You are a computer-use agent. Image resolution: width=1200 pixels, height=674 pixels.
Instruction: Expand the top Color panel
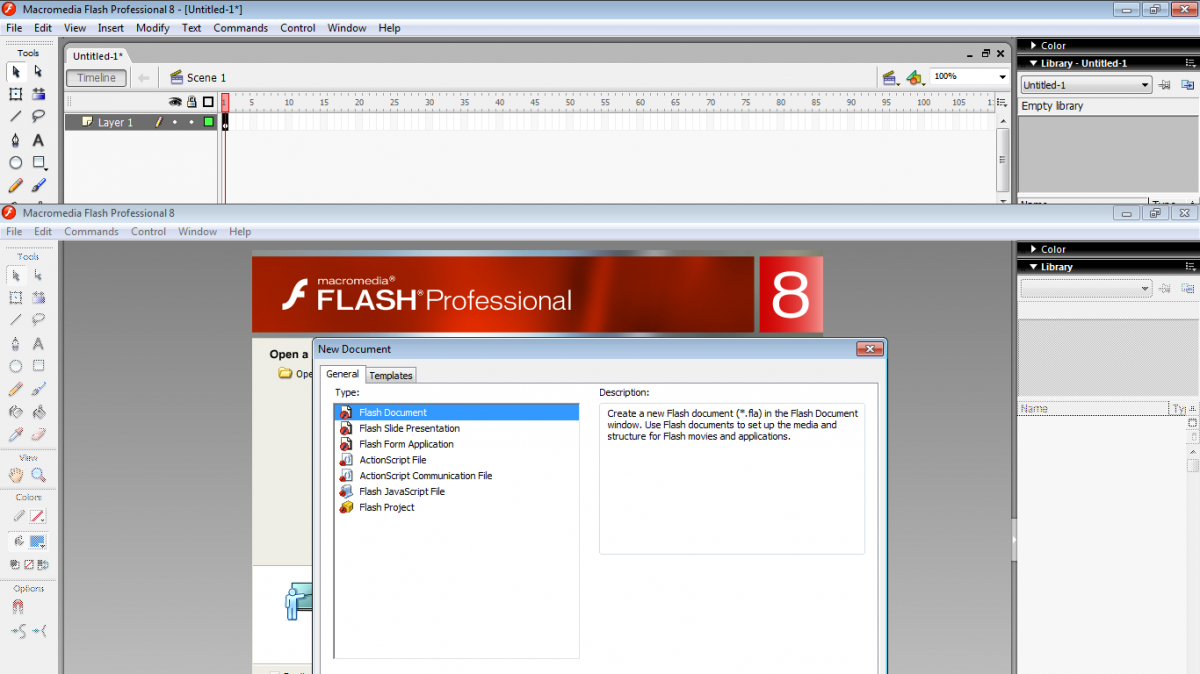pos(1034,46)
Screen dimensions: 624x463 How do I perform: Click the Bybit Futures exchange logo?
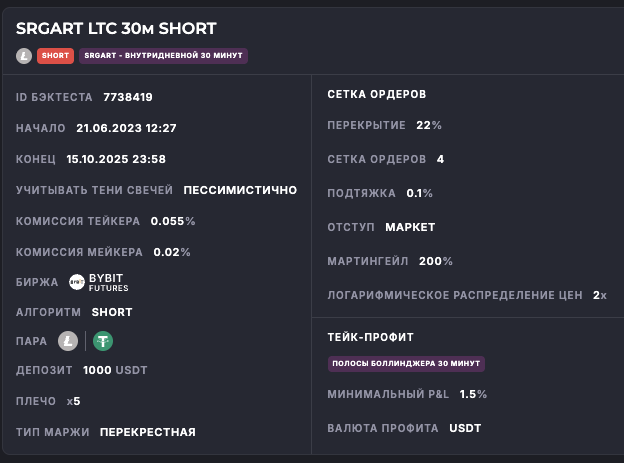(99, 282)
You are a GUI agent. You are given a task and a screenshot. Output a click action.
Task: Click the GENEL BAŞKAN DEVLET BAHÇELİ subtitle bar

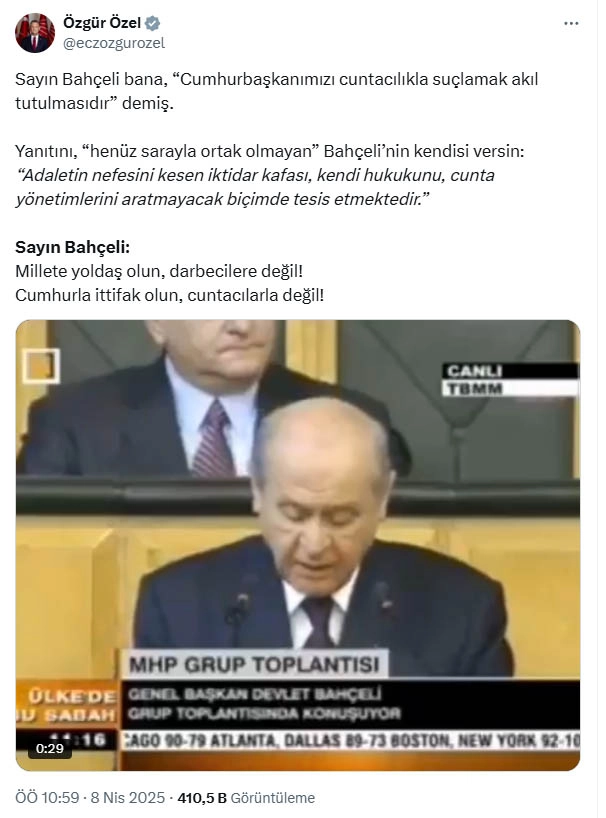point(350,704)
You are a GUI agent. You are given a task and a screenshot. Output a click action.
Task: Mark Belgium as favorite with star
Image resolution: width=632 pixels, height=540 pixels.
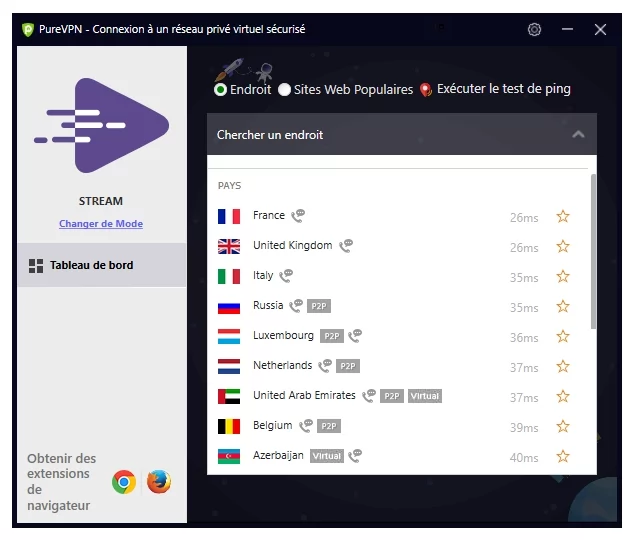point(563,426)
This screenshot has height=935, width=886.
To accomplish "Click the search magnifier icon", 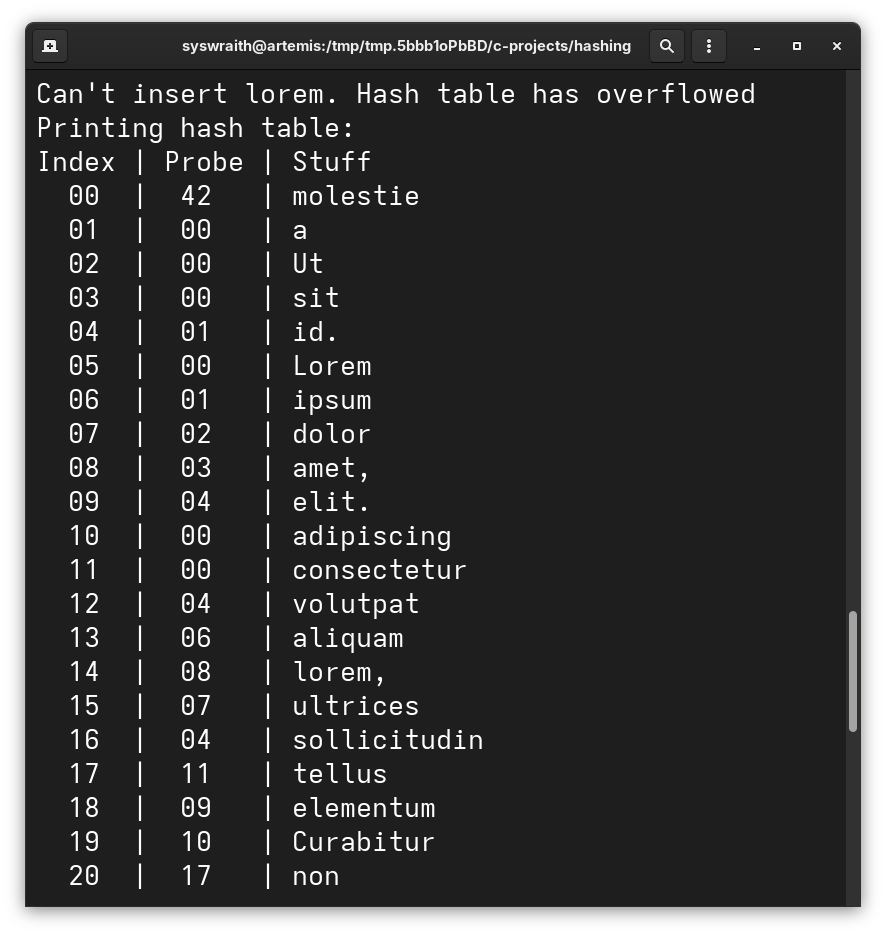I will [x=667, y=46].
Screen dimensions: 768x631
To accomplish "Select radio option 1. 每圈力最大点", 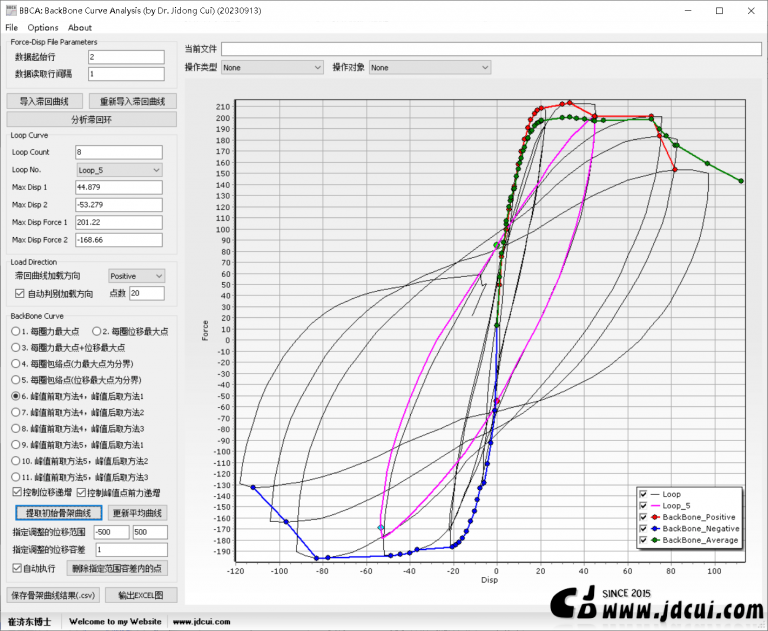I will click(16, 331).
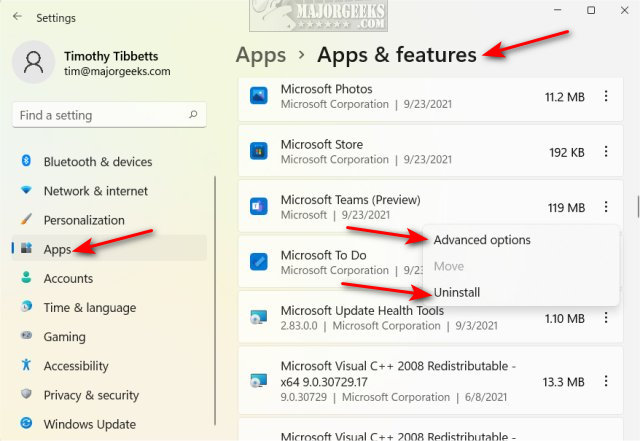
+--
_ACTIVITY:_ Beginning at the line above that contains "Instruction: Expand the top Color panel", repeat each line exactly through the one that contains "Task: Mark Belgium as favorite with star", and leave out the pictures.

_RESPONSE:_
Instruction: Expand the top Color panel
pos(1034,46)
Screen dimensions: 624x463 How do I perform: Click the Bybit Futures exchange logo?
(99, 282)
You are a GUI agent. You are given a task and a screenshot. Output a click action.
Task: Click the GENEL BAŞKAN DEVLET BAHÇELİ subtitle bar

point(350,704)
You are a GUI agent. You are given a task and a screenshot. Output a click action.
Task: Mark Belgium as favorite with star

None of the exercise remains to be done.